Objective Tumor Response	From randomization of the first subject until the database cut-off approximately 14 months later (19May2010 - 21Jul2011) used for 2nd planned formal interim analysis. Tumor assessed at 8 week intervals.	The objective tumor response was defined as the percentage of patients with complete response (CR, tumor disappears) or partial response (PR, sum of lesion sizes decreased at least 30% from baseline) as best overall response. A best overall response was defined for all patients, using the Response Evaluation Criteria in Solid Tumors (RECIST) criteria, version 1.1. Patients whose best overall response was not CR or PR, and any patients with no post-baseline assessments were considered nonresponders for the analysis.
Disease Control	From randomization of the first subject until the database cut-off approximately 14 months later (19May2010 - 21Jul2011) used for 2nd planned formal interim analysis.
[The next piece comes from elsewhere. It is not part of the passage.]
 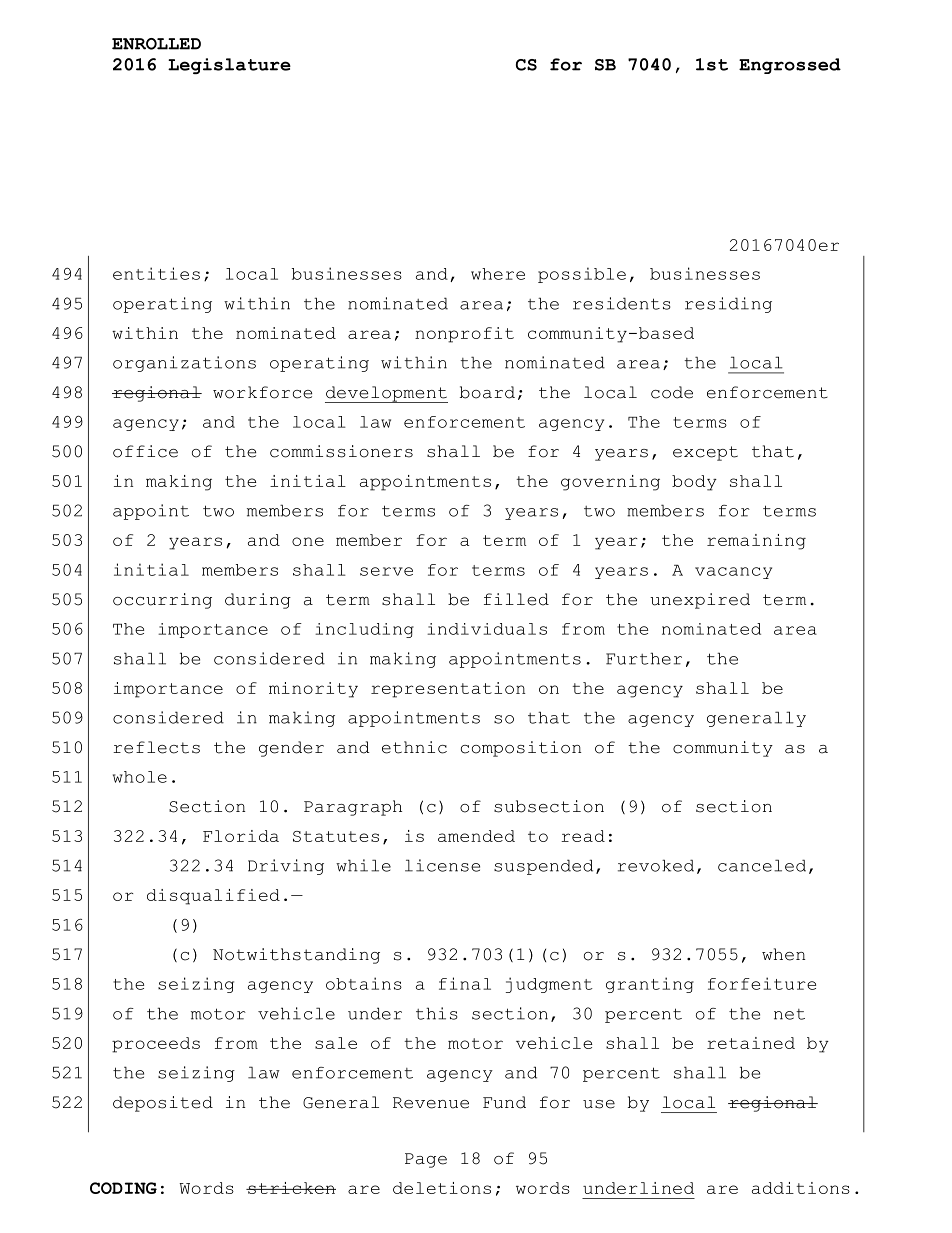 I want to click on Legislature, so click(x=229, y=66).
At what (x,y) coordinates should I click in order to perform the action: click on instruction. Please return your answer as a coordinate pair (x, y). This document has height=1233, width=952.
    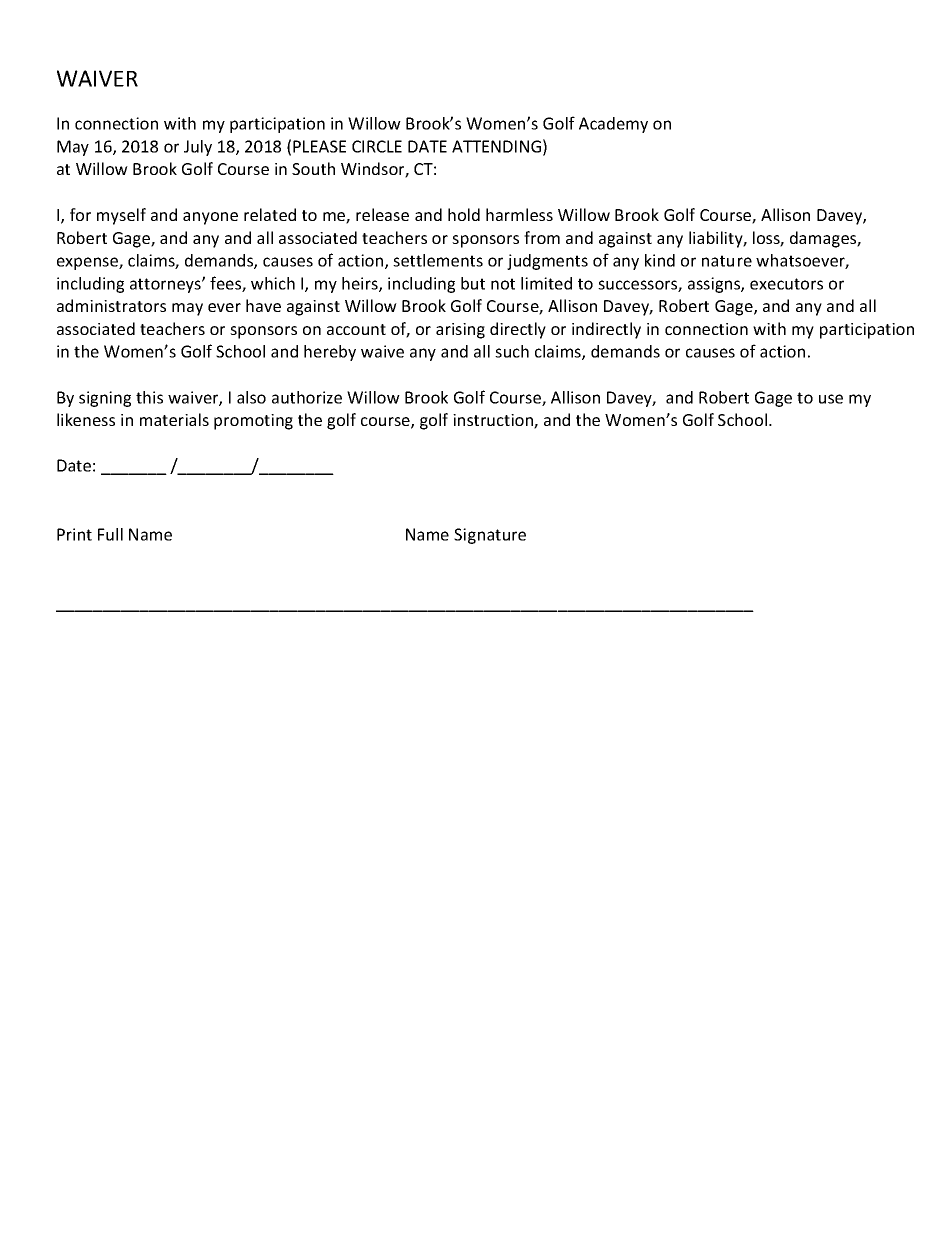
    Looking at the image, I should click on (494, 421).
Tumor assessed at 8 week intervals.	Disease control was defined as the percentage of patients whose best response was not PD \[sum of lesion sizes increased at least 20% from smallest sum on study or new lesions\] (ie, CR \[tumor disappears\], PR \[sum of lesion sizes decreased at least 30% from baseline\] or SD (stable disease)). SD included if at least 6 weeks after randomization.
Tumor Response	From randomization of the first subject until the database cut-off approximately 14 months later (19May2010 - 21Jul2011) used for 2nd planned formal interim analysis. Tumor assessed at 8 week intervals.	A tumor response (best overall response) was defined for all patients, using the RECIST criteria, version 1.1. Categories: complete response (CR, tumor disappears), partial response (PR, sum of lesion sizes decreased at least 30% from baseline), stable disease (SD, steady state of disease), progressive disease (PD, sum of lesion sizes increased at least 20% from smallest sum on study or new lesions). Clinical PD considered when radiographic imaging not possible.